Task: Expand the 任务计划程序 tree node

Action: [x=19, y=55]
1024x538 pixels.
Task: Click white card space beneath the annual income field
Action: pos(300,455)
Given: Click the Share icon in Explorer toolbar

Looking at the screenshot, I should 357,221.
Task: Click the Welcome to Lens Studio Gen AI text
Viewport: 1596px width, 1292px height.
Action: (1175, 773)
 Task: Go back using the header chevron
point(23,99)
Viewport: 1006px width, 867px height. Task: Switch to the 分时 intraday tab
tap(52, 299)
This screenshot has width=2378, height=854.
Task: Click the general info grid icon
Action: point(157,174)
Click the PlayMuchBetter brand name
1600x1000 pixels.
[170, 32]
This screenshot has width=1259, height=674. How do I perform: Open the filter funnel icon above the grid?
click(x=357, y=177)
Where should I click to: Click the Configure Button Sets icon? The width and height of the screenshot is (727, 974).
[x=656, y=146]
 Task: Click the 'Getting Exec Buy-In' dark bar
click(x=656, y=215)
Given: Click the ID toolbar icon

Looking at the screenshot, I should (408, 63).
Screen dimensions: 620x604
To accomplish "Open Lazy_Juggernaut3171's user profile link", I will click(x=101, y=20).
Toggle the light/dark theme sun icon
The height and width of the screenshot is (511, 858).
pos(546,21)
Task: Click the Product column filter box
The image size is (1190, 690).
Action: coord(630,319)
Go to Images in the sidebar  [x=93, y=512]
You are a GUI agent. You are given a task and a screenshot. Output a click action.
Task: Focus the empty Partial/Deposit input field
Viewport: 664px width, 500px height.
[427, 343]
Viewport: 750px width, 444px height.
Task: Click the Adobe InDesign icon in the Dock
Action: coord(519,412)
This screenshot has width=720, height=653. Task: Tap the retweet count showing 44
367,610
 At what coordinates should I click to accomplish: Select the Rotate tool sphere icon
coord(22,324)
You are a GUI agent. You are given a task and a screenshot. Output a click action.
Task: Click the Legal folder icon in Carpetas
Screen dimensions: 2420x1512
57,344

········

All lines from the records above should be copied exactly.

- Response:
Task: Expand the 任务计划程序 tree node

Action: [x=19, y=55]
1024x538 pixels.
Task: Click white card space beneath the annual income field
Action: pos(300,455)
Given: Click the Share icon in Explorer toolbar

Looking at the screenshot, I should 357,221.
Task: Click the Welcome to Lens Studio Gen AI text
Viewport: 1596px width, 1292px height.
Action: (1175, 773)
 Task: Go back using the header chevron
point(23,99)
Viewport: 1006px width, 867px height. Task: Switch to the 分时 intraday tab
tap(52, 299)
This screenshot has width=2378, height=854.
Task: Click the general info grid icon
Action: point(157,174)
Click the PlayMuchBetter brand name
1600x1000 pixels.
[170, 32]
This screenshot has width=1259, height=674. How do I perform: Open the filter funnel icon above the grid?
click(x=357, y=177)
Where should I click to: Click the Configure Button Sets icon? The width and height of the screenshot is (727, 974).
[x=656, y=146]
 Task: Click the 'Getting Exec Buy-In' dark bar
click(x=656, y=215)
Given: Click the ID toolbar icon

Looking at the screenshot, I should (408, 63).
Screen dimensions: 620x604
To accomplish "Open Lazy_Juggernaut3171's user profile link", I will click(x=101, y=20).
Toggle the light/dark theme sun icon
The height and width of the screenshot is (511, 858).
pos(546,21)
Task: Click the Product column filter box
The image size is (1190, 690).
Action: coord(630,319)
Go to Images in the sidebar  [x=93, y=512]
You are a GUI agent. You are given a task and a screenshot. Output a click action.
Task: Focus the empty Partial/Deposit input field
Viewport: 664px width, 500px height.
[427, 343]
Viewport: 750px width, 444px height.
Task: Click the Adobe InDesign icon in the Dock
Action: coord(519,412)
This screenshot has width=720, height=653. Task: Tap the retweet count showing 44
367,610
 At what coordinates should I click to accomplish: Select the Rotate tool sphere icon
coord(22,324)
You are a GUI agent. You are given a task and a screenshot. Output a click action.
Task: Click the Legal folder icon in Carpetas
Screen dimensions: 2420x1512
57,344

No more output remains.